**Problem 1**
Answer these questions using the forum thread below:
(a) What capacity is the second leisure battery that was added?
(b) What fuse rating is in the back of the stereo?
(c) What does sallytrafic suggest looking at?

|---|

# Habitation Lights Dimming To bass from Car Stereo



## mooro (Apr 22, 2008)

Hi,

Just added a second 110ah leisure battery in parrallel.

Decided to run a lead from these to the dashboard stereo, so I could have music when on site, without flattening the car battery.

Unfortunately now if I have the music at any great volume, the bass notes are causing the habitation lights to dim. I guess the extra current being drawn by the stereo is causing this to happen. 

Anybody know how to remedy this?

Cheers,

john


----------



## Pudsey_Bear (Sep 25, 2008)

That sounds a bit odd, as the power used by LED's is so low, maybe it's a harmonic response of some sort, you may have in vented some new disco lighting tackle.

Kev.


----------



## sallytrafic (Jan 17, 2006)

turn the music down? 

Sorry couldn't resist that.

Two 110A batteries should be able to stand any normal stereo system not perhaps one of those boom box arrangements (from Maplins) that need 100A gold plated fuses.

I would look at the new battery wiring


----------



## AberdeenAngus (Jul 26, 2008)

Sounds like a high resistance somewhere. Check your connections.
What is the power output of the stereo ??


----------



## mooro (Apr 22, 2008)

Thanks guys.

The stereo is a bog standard Sony 40w x4 (so only 10w per speaker as I understand).

There is a 10a fuse in the back of the stereo. I hooked it up to the battery by way of an 8a power lead, with a 7.5a fuse (which isn't blown so presumably the total draw is less than the 8a capacity of the power lead).

I connected the two batteries up using "high capacity" cable from Maplins. The two batteries are right next to each other so the run is only inches.

|---|

**Problem 2**
Copy the entries from the line that contains "Where should I" through the line that contains "Action: tap(363, 21)", inclusive. Leave out the pictures.

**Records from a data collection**
|---|

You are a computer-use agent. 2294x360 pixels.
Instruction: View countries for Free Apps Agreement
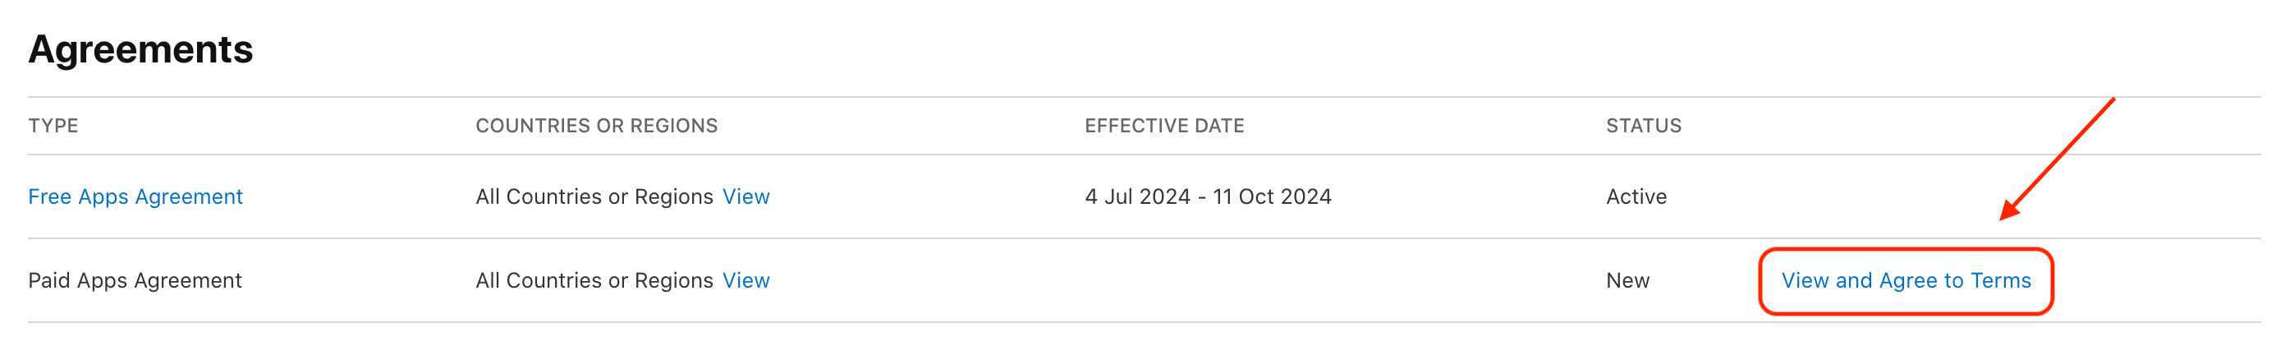click(x=745, y=196)
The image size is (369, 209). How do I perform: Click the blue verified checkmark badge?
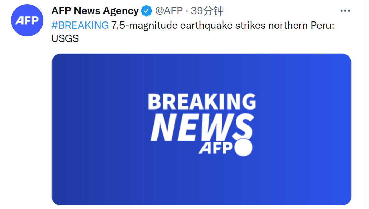(146, 11)
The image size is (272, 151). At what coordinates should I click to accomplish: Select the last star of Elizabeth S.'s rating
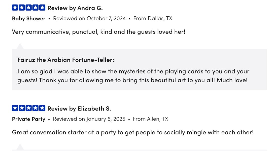pyautogui.click(x=42, y=108)
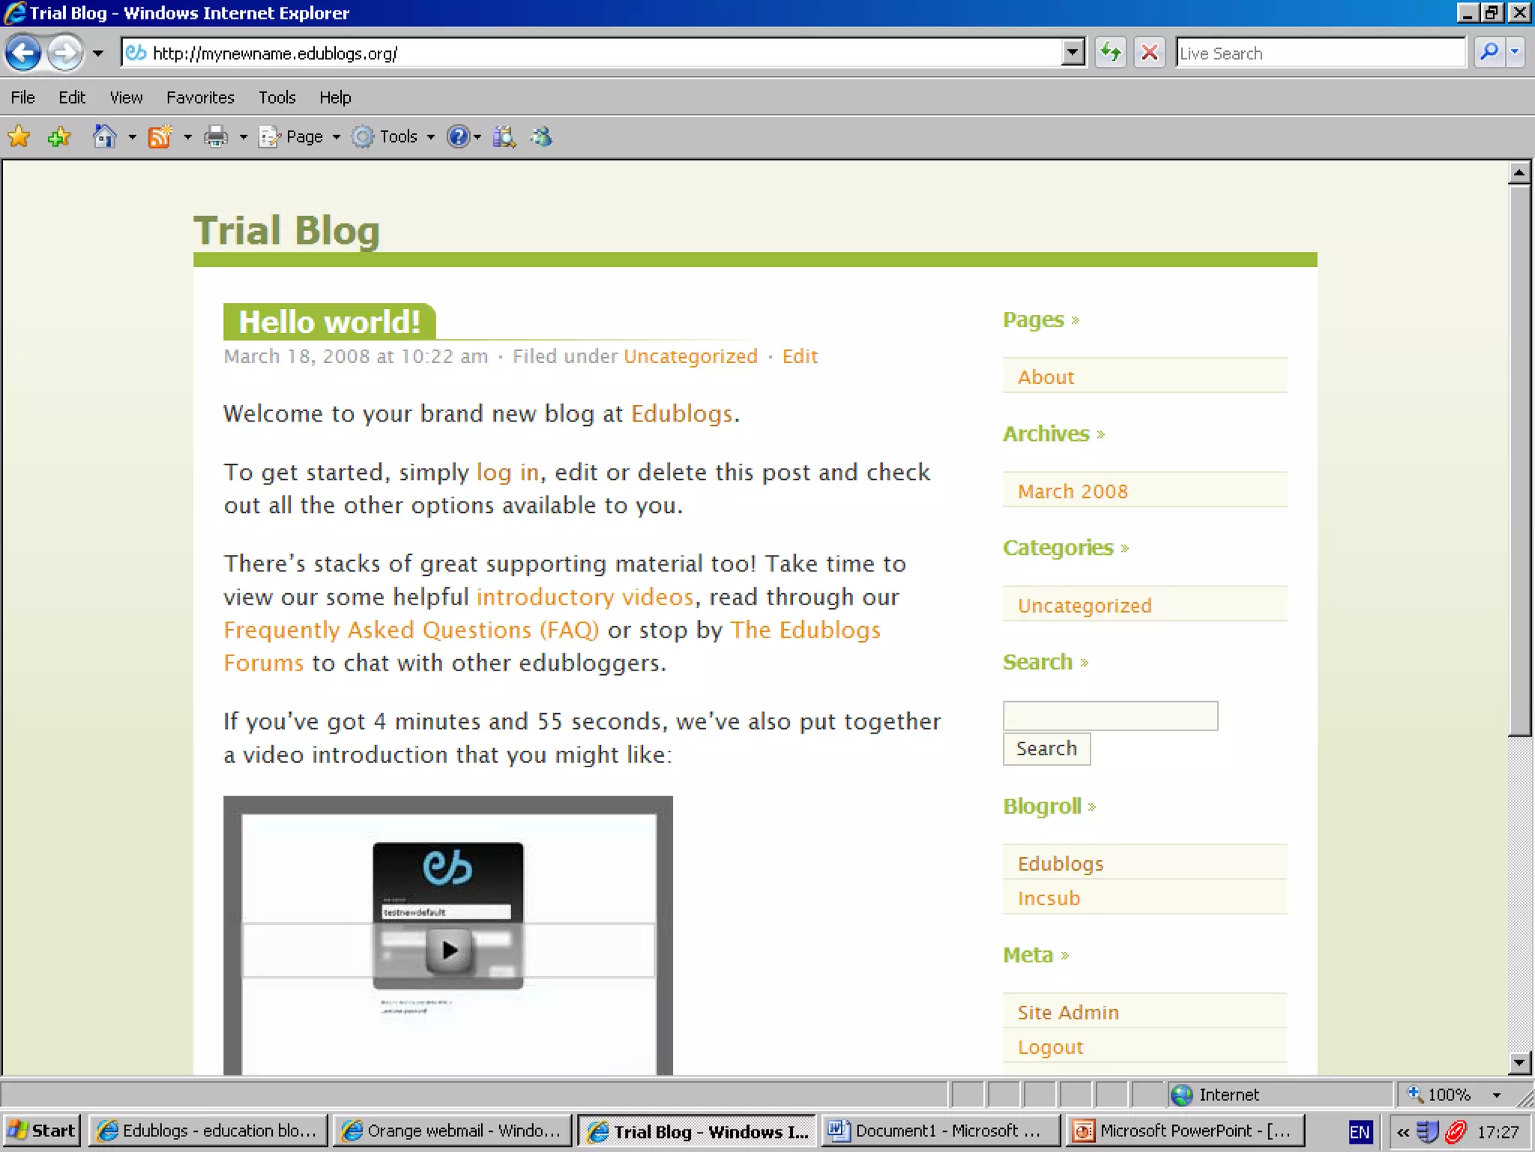This screenshot has width=1535, height=1152.
Task: Click the Print icon in toolbar
Action: point(216,137)
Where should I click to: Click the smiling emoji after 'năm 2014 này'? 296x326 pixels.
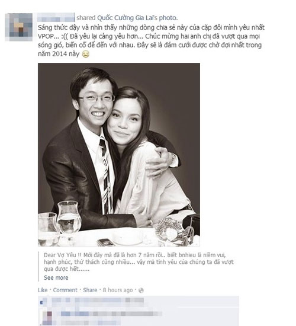[86, 54]
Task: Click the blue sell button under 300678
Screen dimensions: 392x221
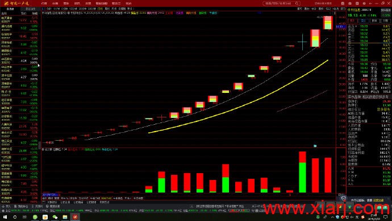Action: tap(363, 21)
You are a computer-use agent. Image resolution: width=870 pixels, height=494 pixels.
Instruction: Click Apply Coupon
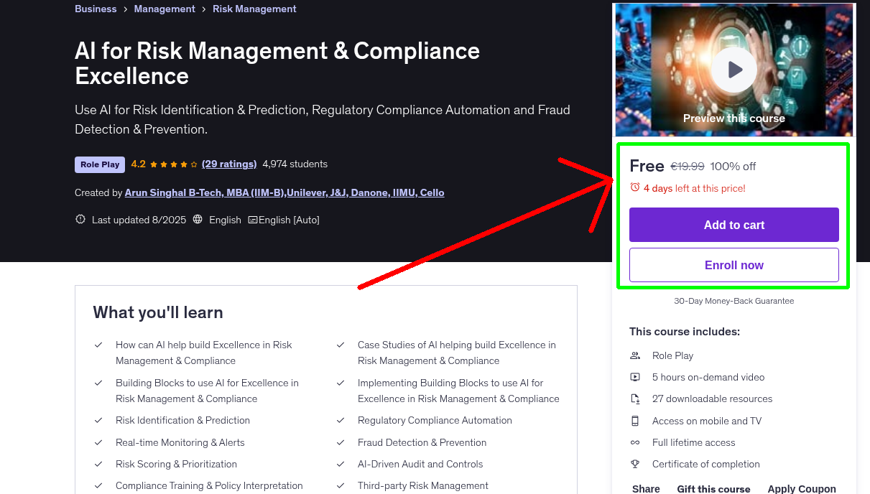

|---|

**Written response 1**
(a) 110ah
(b) 10a
(c) The new battery wiring

**Written response 2**
Where should I click to: Click the smiling emoji after 'năm 2014 này'? 296x326 pixels.
[86, 54]
Task: Click the blue sell button under 300678
Screen dimensions: 392x221
Action: tap(363, 21)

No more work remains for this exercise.